■ TASK TO COMPLETE
Print every one of the following records again without changing anything in them.

··· SUPPLIED INFORMATION

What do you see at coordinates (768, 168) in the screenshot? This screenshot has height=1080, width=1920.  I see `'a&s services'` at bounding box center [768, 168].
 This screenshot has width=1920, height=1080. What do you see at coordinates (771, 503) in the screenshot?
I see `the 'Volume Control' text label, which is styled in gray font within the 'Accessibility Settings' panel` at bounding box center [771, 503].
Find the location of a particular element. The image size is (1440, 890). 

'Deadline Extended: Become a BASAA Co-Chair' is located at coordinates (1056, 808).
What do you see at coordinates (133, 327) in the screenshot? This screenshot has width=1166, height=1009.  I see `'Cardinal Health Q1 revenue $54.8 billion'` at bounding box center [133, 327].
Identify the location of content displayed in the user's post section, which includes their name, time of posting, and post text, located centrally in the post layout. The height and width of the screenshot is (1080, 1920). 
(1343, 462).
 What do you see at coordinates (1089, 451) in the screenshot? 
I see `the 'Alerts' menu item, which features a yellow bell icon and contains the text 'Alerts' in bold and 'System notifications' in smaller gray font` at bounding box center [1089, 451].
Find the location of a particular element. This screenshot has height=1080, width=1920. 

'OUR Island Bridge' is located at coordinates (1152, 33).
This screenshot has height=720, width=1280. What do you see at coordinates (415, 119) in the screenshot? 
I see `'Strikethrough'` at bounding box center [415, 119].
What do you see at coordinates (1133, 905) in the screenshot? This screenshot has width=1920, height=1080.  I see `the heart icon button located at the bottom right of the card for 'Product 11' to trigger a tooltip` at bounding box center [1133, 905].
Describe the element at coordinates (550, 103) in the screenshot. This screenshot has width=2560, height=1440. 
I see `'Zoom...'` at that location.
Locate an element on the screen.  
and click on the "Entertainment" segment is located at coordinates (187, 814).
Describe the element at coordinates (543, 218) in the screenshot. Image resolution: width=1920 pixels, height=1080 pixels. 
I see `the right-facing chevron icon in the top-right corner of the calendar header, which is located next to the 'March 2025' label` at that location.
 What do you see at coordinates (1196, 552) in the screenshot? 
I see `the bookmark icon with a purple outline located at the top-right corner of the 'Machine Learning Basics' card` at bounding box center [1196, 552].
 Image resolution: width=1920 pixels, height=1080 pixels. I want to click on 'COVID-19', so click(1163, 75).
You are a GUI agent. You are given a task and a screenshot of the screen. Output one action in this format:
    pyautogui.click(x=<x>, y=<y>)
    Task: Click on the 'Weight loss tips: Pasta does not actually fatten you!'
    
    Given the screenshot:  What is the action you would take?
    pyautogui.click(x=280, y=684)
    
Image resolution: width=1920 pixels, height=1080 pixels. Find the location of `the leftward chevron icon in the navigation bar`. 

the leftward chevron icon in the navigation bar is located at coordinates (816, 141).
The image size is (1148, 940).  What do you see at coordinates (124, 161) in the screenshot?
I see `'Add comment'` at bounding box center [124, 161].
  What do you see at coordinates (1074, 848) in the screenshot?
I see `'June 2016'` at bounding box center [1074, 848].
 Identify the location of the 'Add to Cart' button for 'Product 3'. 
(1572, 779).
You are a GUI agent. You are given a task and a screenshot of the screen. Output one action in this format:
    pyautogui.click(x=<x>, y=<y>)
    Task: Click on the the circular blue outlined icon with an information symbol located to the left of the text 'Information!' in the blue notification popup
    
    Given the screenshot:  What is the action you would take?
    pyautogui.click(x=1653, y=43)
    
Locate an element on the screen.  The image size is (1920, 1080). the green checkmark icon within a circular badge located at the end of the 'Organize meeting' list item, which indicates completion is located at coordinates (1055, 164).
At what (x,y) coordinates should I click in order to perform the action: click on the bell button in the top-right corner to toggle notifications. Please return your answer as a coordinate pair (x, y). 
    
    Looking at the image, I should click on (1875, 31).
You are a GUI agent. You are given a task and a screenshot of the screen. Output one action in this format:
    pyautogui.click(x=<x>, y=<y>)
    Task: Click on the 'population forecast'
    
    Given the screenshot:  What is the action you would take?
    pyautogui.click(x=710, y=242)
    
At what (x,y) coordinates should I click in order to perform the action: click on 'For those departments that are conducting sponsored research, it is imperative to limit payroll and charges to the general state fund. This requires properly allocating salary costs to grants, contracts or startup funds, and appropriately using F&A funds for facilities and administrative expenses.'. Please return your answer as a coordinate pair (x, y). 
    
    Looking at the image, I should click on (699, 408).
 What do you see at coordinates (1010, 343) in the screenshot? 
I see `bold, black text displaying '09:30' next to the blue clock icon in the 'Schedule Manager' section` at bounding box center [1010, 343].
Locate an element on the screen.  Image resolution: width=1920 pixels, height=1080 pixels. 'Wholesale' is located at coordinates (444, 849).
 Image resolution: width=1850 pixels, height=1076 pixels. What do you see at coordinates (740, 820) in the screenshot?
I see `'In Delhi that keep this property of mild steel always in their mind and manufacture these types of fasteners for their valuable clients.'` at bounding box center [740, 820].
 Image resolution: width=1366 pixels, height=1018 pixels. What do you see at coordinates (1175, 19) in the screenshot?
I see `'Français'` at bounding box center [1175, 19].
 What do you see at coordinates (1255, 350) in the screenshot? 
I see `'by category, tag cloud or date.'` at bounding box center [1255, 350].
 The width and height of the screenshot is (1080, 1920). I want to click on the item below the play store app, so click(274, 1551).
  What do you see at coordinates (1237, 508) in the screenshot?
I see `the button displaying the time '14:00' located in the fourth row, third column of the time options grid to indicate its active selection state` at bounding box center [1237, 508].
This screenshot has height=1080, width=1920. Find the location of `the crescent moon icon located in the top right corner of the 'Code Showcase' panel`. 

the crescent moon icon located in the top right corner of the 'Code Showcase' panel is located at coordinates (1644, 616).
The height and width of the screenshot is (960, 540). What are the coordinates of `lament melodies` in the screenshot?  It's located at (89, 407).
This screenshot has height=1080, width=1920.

······

■ ANSWER TO THE EXERCISE
What do you see at coordinates (768, 168) in the screenshot? This screenshot has height=1080, width=1920.  I see `'a&s services'` at bounding box center [768, 168].
 This screenshot has width=1920, height=1080. What do you see at coordinates (771, 503) in the screenshot?
I see `the 'Volume Control' text label, which is styled in gray font within the 'Accessibility Settings' panel` at bounding box center [771, 503].
Find the location of a particular element. The image size is (1440, 890). 

'Deadline Extended: Become a BASAA Co-Chair' is located at coordinates (1056, 808).
What do you see at coordinates (133, 327) in the screenshot? This screenshot has width=1166, height=1009.  I see `'Cardinal Health Q1 revenue $54.8 billion'` at bounding box center [133, 327].
Identify the location of content displayed in the user's post section, which includes their name, time of posting, and post text, located centrally in the post layout. The height and width of the screenshot is (1080, 1920). 
(1343, 462).
 What do you see at coordinates (1089, 451) in the screenshot? 
I see `the 'Alerts' menu item, which features a yellow bell icon and contains the text 'Alerts' in bold and 'System notifications' in smaller gray font` at bounding box center [1089, 451].
Find the location of a particular element. This screenshot has height=1080, width=1920. 

'OUR Island Bridge' is located at coordinates (1152, 33).
This screenshot has height=720, width=1280. What do you see at coordinates (415, 119) in the screenshot? 
I see `'Strikethrough'` at bounding box center [415, 119].
What do you see at coordinates (1133, 905) in the screenshot? This screenshot has width=1920, height=1080.  I see `the heart icon button located at the bottom right of the card for 'Product 11' to trigger a tooltip` at bounding box center [1133, 905].
Describe the element at coordinates (550, 103) in the screenshot. This screenshot has width=2560, height=1440. 
I see `'Zoom...'` at that location.
Locate an element on the screen.  
and click on the "Entertainment" segment is located at coordinates (187, 814).
Describe the element at coordinates (543, 218) in the screenshot. Image resolution: width=1920 pixels, height=1080 pixels. 
I see `the right-facing chevron icon in the top-right corner of the calendar header, which is located next to the 'March 2025' label` at that location.
 What do you see at coordinates (1196, 552) in the screenshot? 
I see `the bookmark icon with a purple outline located at the top-right corner of the 'Machine Learning Basics' card` at bounding box center [1196, 552].
 Image resolution: width=1920 pixels, height=1080 pixels. I want to click on 'COVID-19', so click(1163, 75).
You are a GUI agent. You are given a task and a screenshot of the screen. Output one action in this format:
    pyautogui.click(x=<x>, y=<y>)
    Task: Click on the 'Weight loss tips: Pasta does not actually fatten you!'
    
    Given the screenshot:  What is the action you would take?
    pyautogui.click(x=280, y=684)
    
Image resolution: width=1920 pixels, height=1080 pixels. Find the location of `the leftward chevron icon in the navigation bar`. 

the leftward chevron icon in the navigation bar is located at coordinates (816, 141).
The image size is (1148, 940).  What do you see at coordinates (124, 161) in the screenshot?
I see `'Add comment'` at bounding box center [124, 161].
  What do you see at coordinates (1074, 848) in the screenshot?
I see `'June 2016'` at bounding box center [1074, 848].
 Identify the location of the 'Add to Cart' button for 'Product 3'. 
(1572, 779).
You are a GUI agent. You are given a task and a screenshot of the screen. Output one action in this format:
    pyautogui.click(x=<x>, y=<y>)
    Task: Click on the the circular blue outlined icon with an information symbol located to the left of the text 'Information!' in the blue notification popup
    
    Given the screenshot:  What is the action you would take?
    pyautogui.click(x=1653, y=43)
    
Locate an element on the screen.  The image size is (1920, 1080). the green checkmark icon within a circular badge located at the end of the 'Organize meeting' list item, which indicates completion is located at coordinates (1055, 164).
At what (x,y) coordinates should I click in order to perform the action: click on the bell button in the top-right corner to toggle notifications. Please return your answer as a coordinate pair (x, y). 
    
    Looking at the image, I should click on (1875, 31).
You are a GUI agent. You are given a task and a screenshot of the screen. Output one action in this format:
    pyautogui.click(x=<x>, y=<y>)
    Task: Click on the 'population forecast'
    
    Given the screenshot:  What is the action you would take?
    pyautogui.click(x=710, y=242)
    
At what (x,y) coordinates should I click in order to perform the action: click on 'For those departments that are conducting sponsored research, it is imperative to limit payroll and charges to the general state fund. This requires properly allocating salary costs to grants, contracts or startup funds, and appropriately using F&A funds for facilities and administrative expenses.'. Please return your answer as a coordinate pair (x, y). 
    
    Looking at the image, I should click on (699, 408).
 What do you see at coordinates (1010, 343) in the screenshot? 
I see `bold, black text displaying '09:30' next to the blue clock icon in the 'Schedule Manager' section` at bounding box center [1010, 343].
Locate an element on the screen.  Image resolution: width=1920 pixels, height=1080 pixels. 'Wholesale' is located at coordinates (444, 849).
 Image resolution: width=1850 pixels, height=1076 pixels. What do you see at coordinates (740, 820) in the screenshot?
I see `'In Delhi that keep this property of mild steel always in their mind and manufacture these types of fasteners for their valuable clients.'` at bounding box center [740, 820].
 Image resolution: width=1366 pixels, height=1018 pixels. What do you see at coordinates (1175, 19) in the screenshot?
I see `'Français'` at bounding box center [1175, 19].
 What do you see at coordinates (1255, 350) in the screenshot? 
I see `'by category, tag cloud or date.'` at bounding box center [1255, 350].
 The width and height of the screenshot is (1080, 1920). I want to click on the item below the play store app, so click(274, 1551).
  What do you see at coordinates (1237, 508) in the screenshot?
I see `the button displaying the time '14:00' located in the fourth row, third column of the time options grid to indicate its active selection state` at bounding box center [1237, 508].
This screenshot has height=1080, width=1920. Find the location of `the crescent moon icon located in the top right corner of the 'Code Showcase' panel`. 

the crescent moon icon located in the top right corner of the 'Code Showcase' panel is located at coordinates (1644, 616).
The height and width of the screenshot is (960, 540). What are the coordinates of `lament melodies` in the screenshot?  It's located at (89, 407).
This screenshot has height=1080, width=1920.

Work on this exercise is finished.